13 May 2009

Suspicion

There has been, and still is, so much talk and literature on the 9/11 WTC incident from the American perspective that one often forgets how that incident has affected others around the world.

To start with, there is a continuing American suspicion of Arabs and virtually anybody with a Muslim name or anyone who may look like an Arab – including, foolishly, Hindus and Sikhs from India – and the fear it generates both in the West and in Muslims. Then, there is America’s ‘War on Terror’ – an idea which is equally abstract and absurd, shifting strategies from Afghanistan to Iraq and back to Afghanistan, with no specific result in sight.

On the other hand, there is Islamic fundamentalism – a metaphor, at least according to the West, for old-world regressive thinking and practice, made acutely prominent by the deeds of the Taliban in Afghanistan and the Mutawas in Saudi Arabia. To these and many other Muslims around the world, there is a suspicion that America and the white Europeans are really the oppressors, while they are the persecuted lot.

This point and counterpoint of suspicion plays in the hearts of people from both sides of the ‘war’: the aggressors and the victims.
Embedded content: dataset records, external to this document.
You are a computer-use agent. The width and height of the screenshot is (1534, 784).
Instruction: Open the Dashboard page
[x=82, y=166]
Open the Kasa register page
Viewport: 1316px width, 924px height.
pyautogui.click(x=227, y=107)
Each living in their ‘reality’ of what the ‘truth’ is… while terrorism continues to take centre-stage.

2 comments:

Unknown said...

I liked the points highlighted by you...
Put them in some newspaper, awakening people who are so pro-American.

And, yes, Obama and Osama just differ by an alphabet!!

Biswajit said...

C'est Moi, thank you. These, or similar, words are being voiced by thousands of people from across the world. But, does anyone listen?